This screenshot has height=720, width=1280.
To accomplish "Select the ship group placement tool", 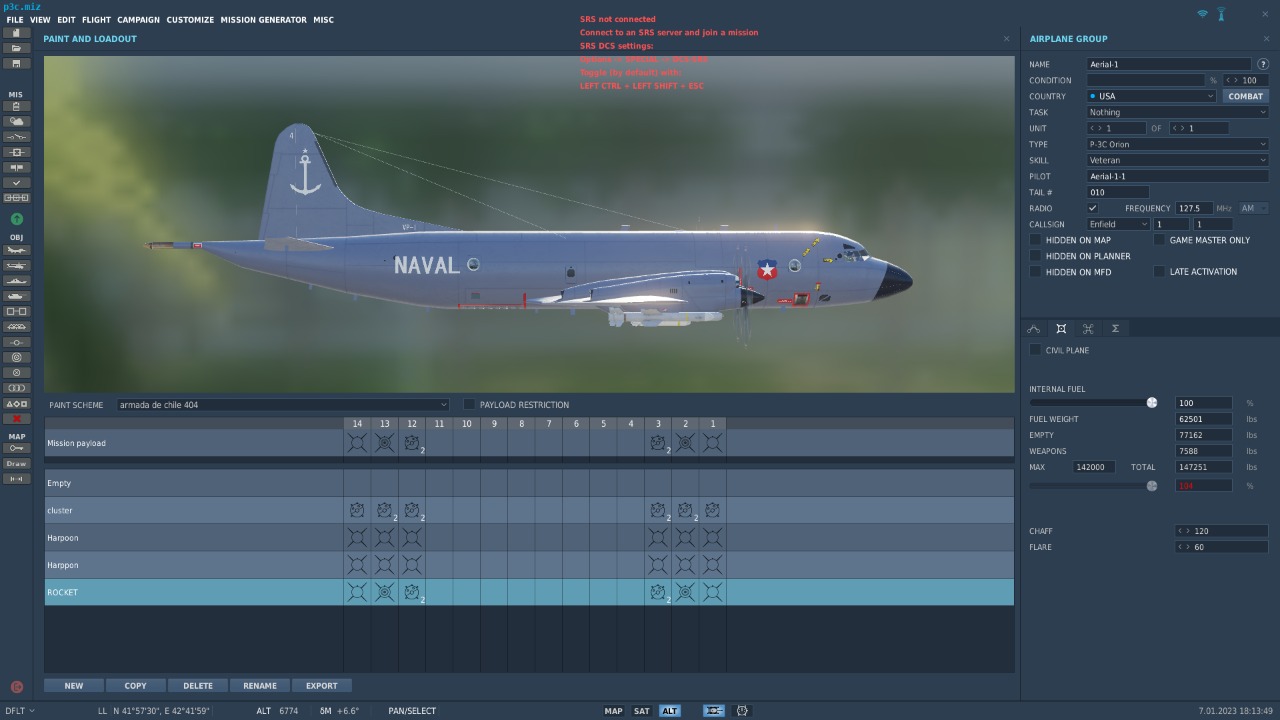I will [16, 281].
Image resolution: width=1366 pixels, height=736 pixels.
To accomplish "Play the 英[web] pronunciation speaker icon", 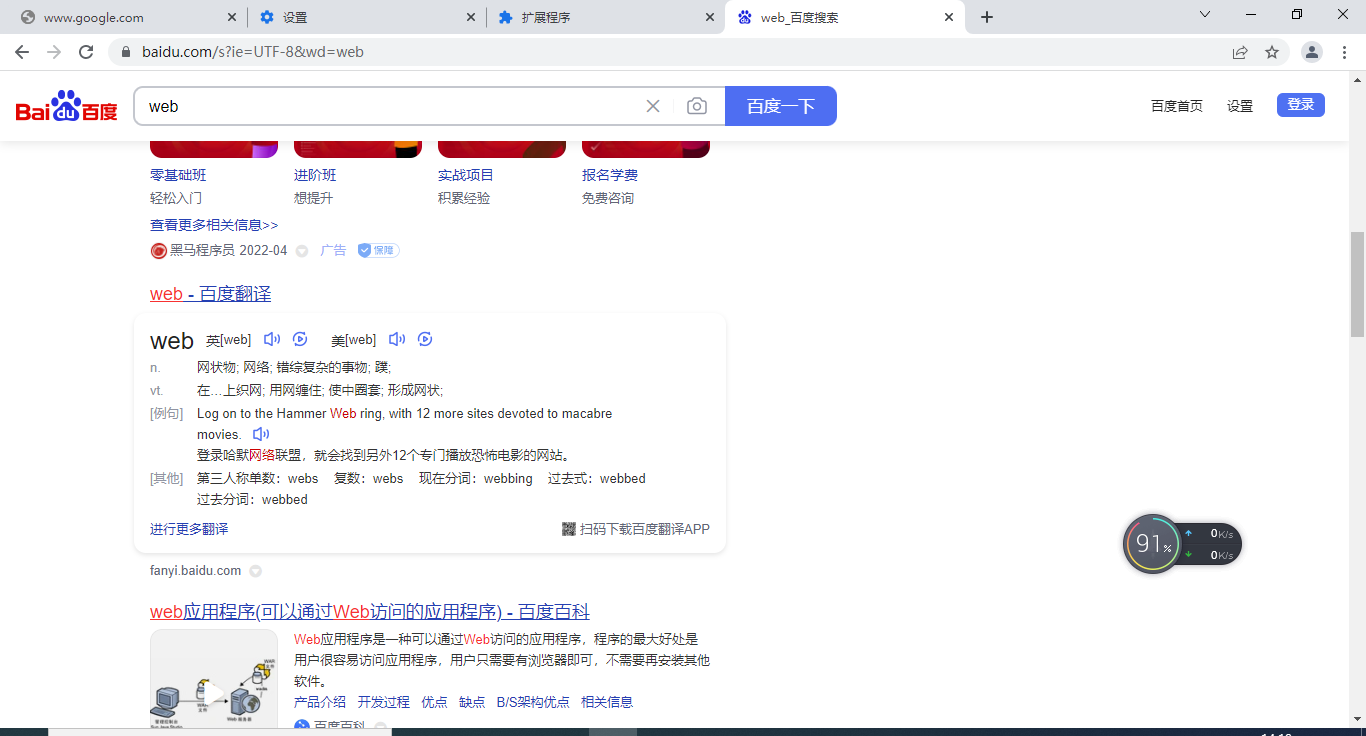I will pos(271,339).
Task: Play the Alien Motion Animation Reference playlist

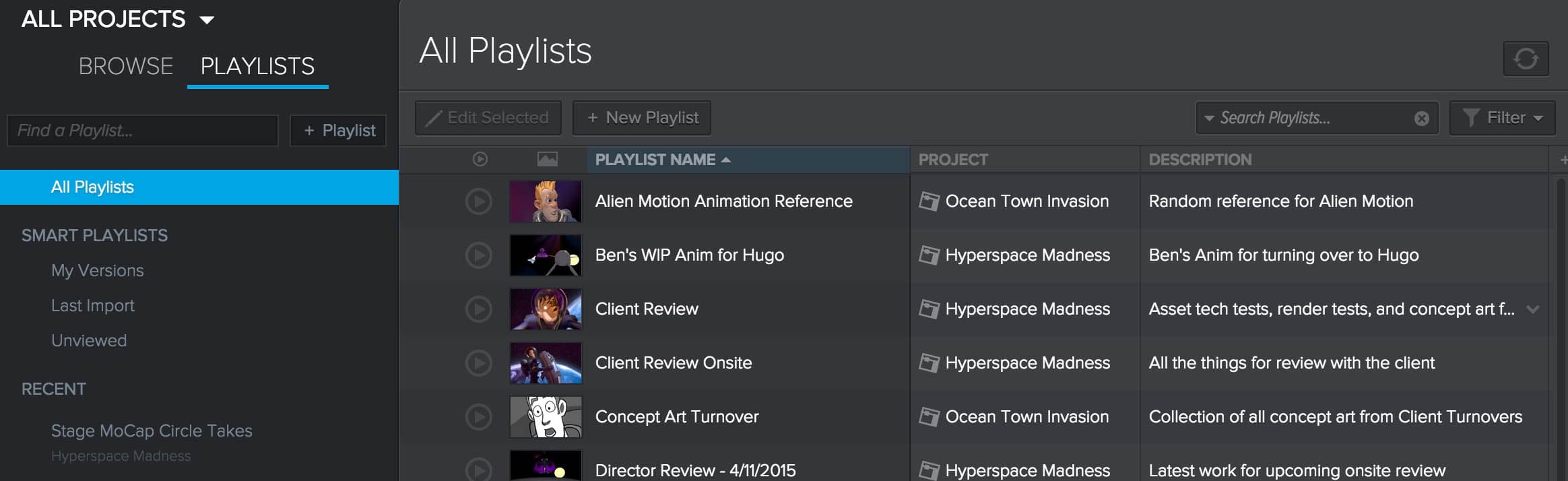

▶ [What to produce]:
Search the material for the word "height". Each line where it is found must be copied.

▶ [Task solution]:
This screenshot has height=720, width=1280.
Image resolution: width=1366 pixels, height=736 pixels.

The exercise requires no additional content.